La cucaracha literally means “the cockroach”, and has been revised time and again as a revolutionary people’s war song throughout Mexican history. Here’s the translation EBS settled on:

When the soldiers go on marching

Through the valleys and our hometowns

Children all come out to greet them

With happy smiles and laughter

La cucaracha, la cucaracha

I guess it was good ol’ times

La cucaracha, la cucaracha

I remember all their faces

It must be emphasized that the rhyme scheme here is literally nonexistent. Also strongly recommended via EBS’s portion of Jr. Naver’s site is this song about hyperactive chipmunks and a bizarre rendition of “The Ugly Duckling”, which features a whiny self-professed dumb kid who lets bugs in when he leaves the window open and then paints over his dad’s car, but insists you should forgive him because he loves you and does not know any better. And then, of course, the chorus:

ugly dukling [sic] was the pretty goose

that’s how the story goes

I know someday when I grow up

I’ll be quite the gentleman

(Note that during those last two lines he’s wearing a square university cap and holding a diploma. That is not, in fact, “how the story goes.”)

#2 The GiggleBellies

To be fair to the GiggleBellies, these psychedelic nightmares are not actually geared towards ESL students. Rather, I think the screeching Kafkaesque demons aim to terrorize young Western children’s minds — nevertheless, I made a pledge many moons ago that those creatures would never, ever come near any child I had any part in raising. Although I suppose the upshot would be that, if my hypothetical kid did grow up with the GiggleBellies, he’d certainly never feel the need to take LSD.
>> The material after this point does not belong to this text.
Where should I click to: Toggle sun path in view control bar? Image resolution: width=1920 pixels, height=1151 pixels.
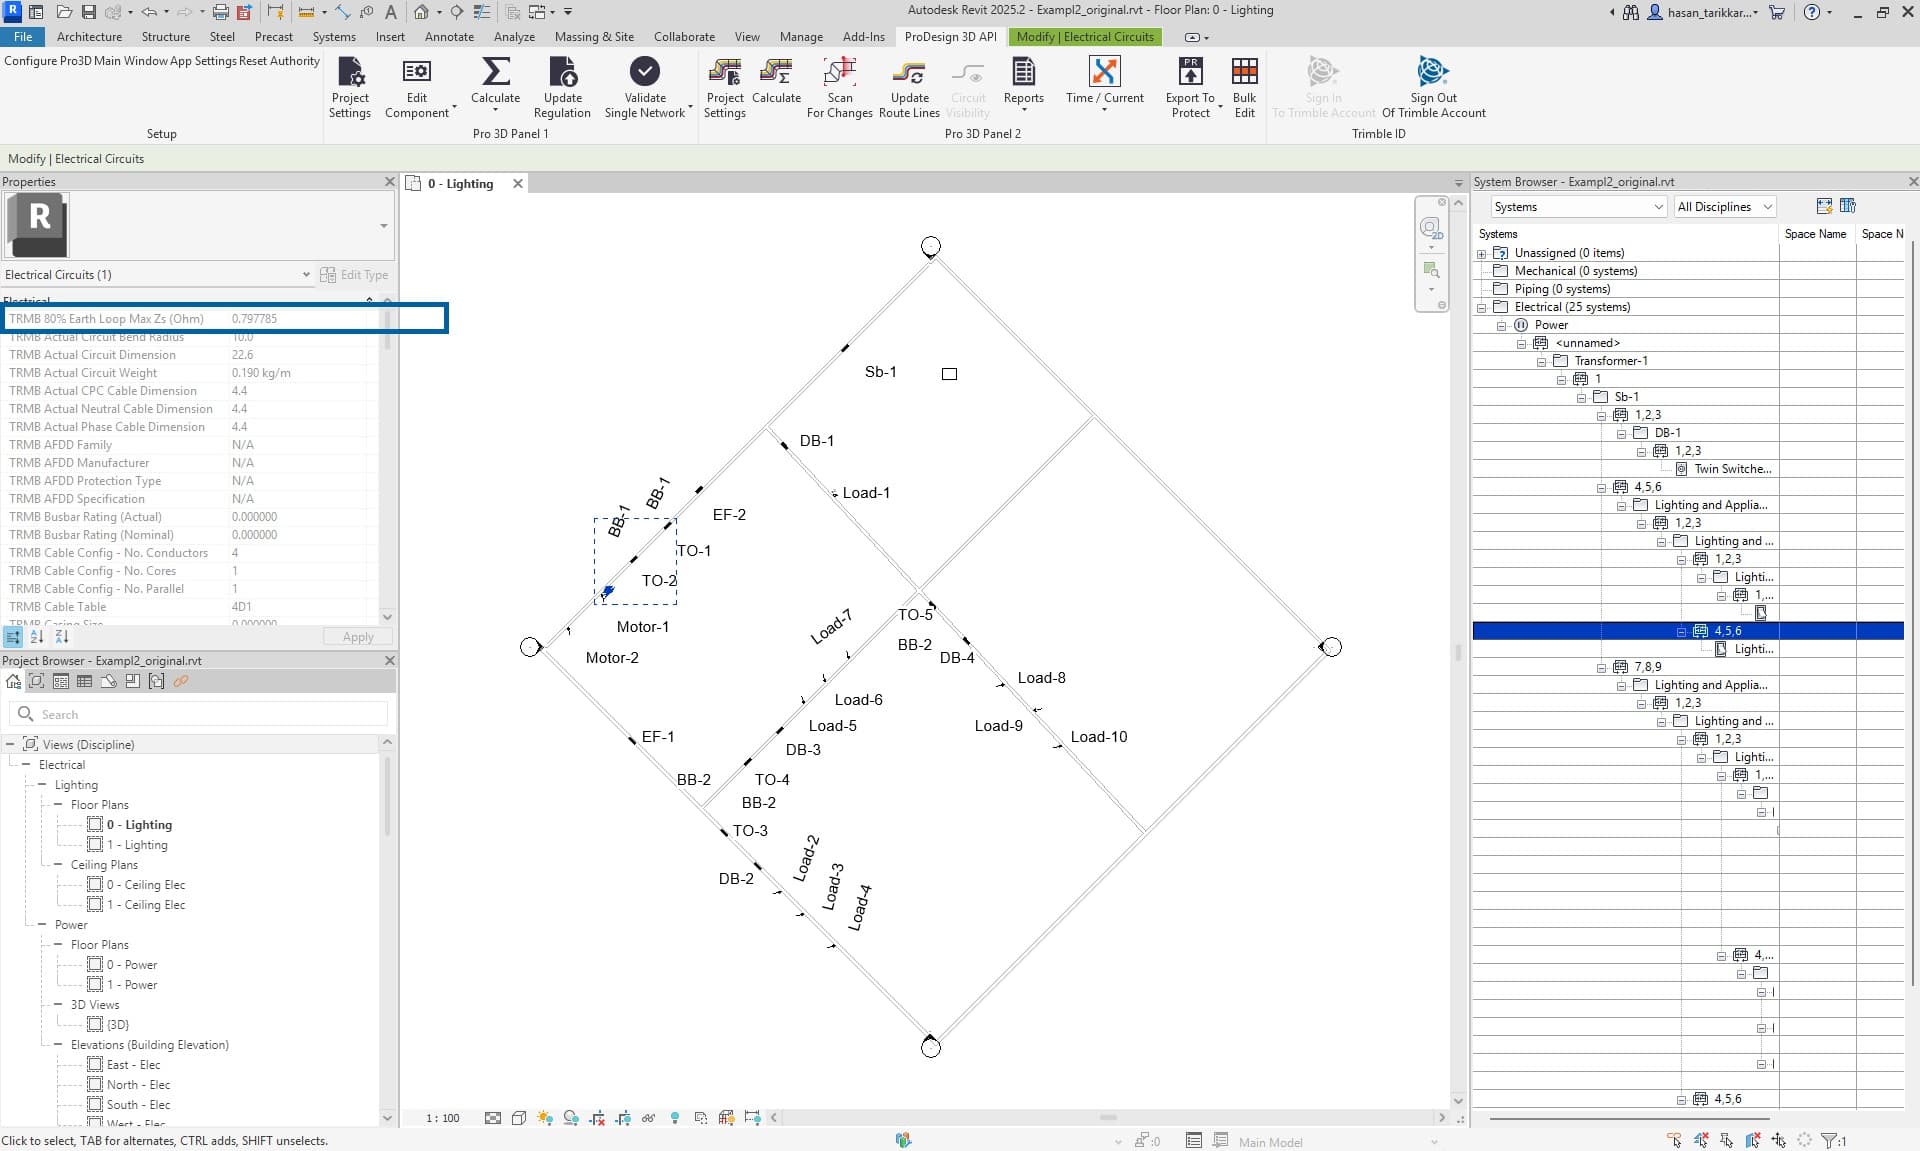(544, 1118)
#1 Anything made by YouTube user DavidOsaka

If there were more to this video than just a terrifying voice I might be compelled to not cry every time I see it. Oh well. I never much cared for sleep, anyway. YouTube user DavidOsaka may be the ESL world’s Ed Wood, with some of the highest ratios of dislikes : likes of any YouTube ESL videos I’ve seen, and manages to be completely tone-deaf as well as a complete failure at making cute kids seem cute. How he does it, or why he posts it, the world may never know.